José Luís Guterres (born 1 January 1954 in Uato-Lari, Portuguese Timor) is an East Timorese politician and diplomat.

==Education==
Guterres studied at the University of Cambridge, the University of the Western Cape in South Africa, the Malaysian Institute of Diplomacy and Foreign Relations, and the Institute for Strategic and International Studies in Portugal.

==Career==
Guterres was a member of the Central Committee of the former ruling party Fretilin. He served as the ambassador of the unrecognized East Timor government to Angola, Mozambique and the United Nations. When his country achieved independence in May 2002, he was appointed as the first East Timorese ambassador to the U.S. and concurrently the U.N.

In 2006, after an internal political crisis in East Timor, Guterres attempted to take over the leadership of Fretilin from Mari Alkatiri, the party's Secretary-General, but Alkatiri prevailed at a Fretilin national congress. Guterres was named foreign minister under Prime Minister José Ramos-Horta later in the year, serving in that position until May 2007.

Guterres' supporters, comprising a breakaway faction of Fretilin called "Mudança" (meaning "reform"), backed Fretilin's main rival, the National Congress for Timorese Reconstruction (CNRT) of former president Xanana Gusmão, in the June 2007 parliamentary election. Despite this, Guterres' faction refused to leave Fretilin, and Alkatiri warned of legal action.

Although Fretilin won the most votes in the parliamentary election, the CNRT formed a coalition with other parties to hold a majority in parliament. In the government sworn in under Gusmão, who became Prime Minister, on August 8, 2007, Guterres became Deputy Prime Minister.
Jose Luis Guterres, also commonly known as "LUGU" along with his group such as Jorge Teme (current Secretary State of Enclave Oecusse), attempted to register FRETILIN-Mudança as a political party broke up from Fretilin but then it was later rejected by the High Court of Timor-Leste due to its political attributes: even the name of the party was similar to the existing political party, Fretilin. Then, only few days later, as they were given chances to make any modification so that it could be legally registered, they changed FRETILIN-Mudança to FRENTI-Mudança. Then, the party was then approved by the high court of Timor-Leste.

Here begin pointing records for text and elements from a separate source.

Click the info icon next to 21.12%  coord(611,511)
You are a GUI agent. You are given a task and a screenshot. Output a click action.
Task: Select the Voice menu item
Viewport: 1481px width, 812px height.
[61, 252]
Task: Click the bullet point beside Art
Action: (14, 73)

In the 2012 parliamentary election, it won two seats in parliament. Guterres gave up his seat to become foreign minister in the new governing coalition headed by Xanana Gusmao, remaining in post until 2015, when he returned to parliament.

Guterres ran for the presidency in 2017 but finished a distant third with 2.6% of the vote. Frenti-Mudança then lost its parliamentary seats in the 2017 parliamentary election.